2025-10-06T14:37:55Z DEBUG - ...stopped
2025-10-06T14:37:55Z DEBUG - stopping zmq publisher...
2025-10-06T14:37:55Z DEBUG - ...stopped
2025-10-06T14:37:55Z DEBUG - auth received API command b'TERMINATE'
2025-10-06T14:37:55Z INFO - platform: <platform-login-node> - remote tidy (on <platform-login-node>)
2025-10-06T14:37:55Z INFO - platform: excd - remote tidy (on <platform-login-node>)
2025-10-06T14:37:57Z DEBUG - Removing authentication keys from scheduler
2025-10-06T14:37:57Z DEBUG - os_event_hook --mode=para 'shutdown' 'os47/uk' 'REQUEST(NOW)'
2025-10-06T14:37:58Z INFO - [('workflow-event-handler-00', 'shutdown') cmd] os_event_hook --mode=para 'shutdown' 'os47/uk' 'REQUEST(NOW)'
    [('workflow-event-handler-00', 'shutdown') ret_code] 0
    [('workflow-event-handler-00', 'shutdown') out] [INFO] 3 arguments - workflow event
2025-10-06T14:37:58Z INFO - DONE

Reproducible Example

Edit: I've managed to come up with a repro:

# global.cylc
[platforms]
    [[login.remote.hpc]]
        retrieve job logs = True
        retrieve job logs retry delays = PT40S
# flow.cylc
[scheduling]
    [[graph]]
        R1 = foo => bar

[runtime]
    [[foo]]
        platform = login.remote.hpc
    [[bar]]
        script = sleep 60
        [[[events]]]
            started handlers = cylc stop %(workflow)s --now

There is an issue here where handlers that are due to be run in the future hold up the shutdown.

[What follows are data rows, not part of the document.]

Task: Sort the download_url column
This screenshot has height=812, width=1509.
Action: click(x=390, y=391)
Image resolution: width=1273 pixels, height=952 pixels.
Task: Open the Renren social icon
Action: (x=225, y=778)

Whereas I think the --now option x1 should only wait for already-running handlers to finish.

MetRonnie avatar Oct 06 '25 16:10 MetRonnie

I don't think this is a bug.

Use the --now option once and it will wait for various things.

Use it twice for a more immediate shutdown. I think this will probs skip retrieval.


CLI docs:

  -n, --now             Shut down without waiting for active tasks to
                        complete. If this option is specified once, wait for
                        task event handler, job poll/kill to complete. If this
                        option is specified more than once, tell the workflow
                        to terminate immediately.

GUI docs:

--now

Immediate shutdown
 * Don't kill submitted or running jobs.
 *  Run workflow event handlers and wait for them to complete.
--now --now

mmediate shutdown
 * Don't kill submitted or running jobs.
 * Don't run event handlers.

Neither set of docs mentions job log retrial, however, I assume this goes with event handlers?

oliver-sanders avatar Oct 07 '25 09:10 oliver-sanders

Job log retrieval seems to be a type of event handler, but what I think is a bug is that it waits for all pending job log retrievals that are scheduled to happen rather than just ones that are in progress. The ones that are scheduled to happen but don't due to the use of --now --now will just happen on restart.

My expectation is that --now --now is only for if you have long-running event handlers that you want to cancel (not future-scheduled event handlers).

MetRonnie avatar Oct 08 '25 09:10 MetRonnie

We think this is working as intended / documented.

But we can still change it of course.

It's clearer the way it is, "run event handlers and wait for them to complete", treating job log handlers differently to say, workflow shutdown handlers (which is also a "future" event, not in progress at the time) would be very odd. But I don't think the difference will matter to many people, so not too fussed.

oliver-sanders avatar Oct 15 '25 13:10 oliver-sanders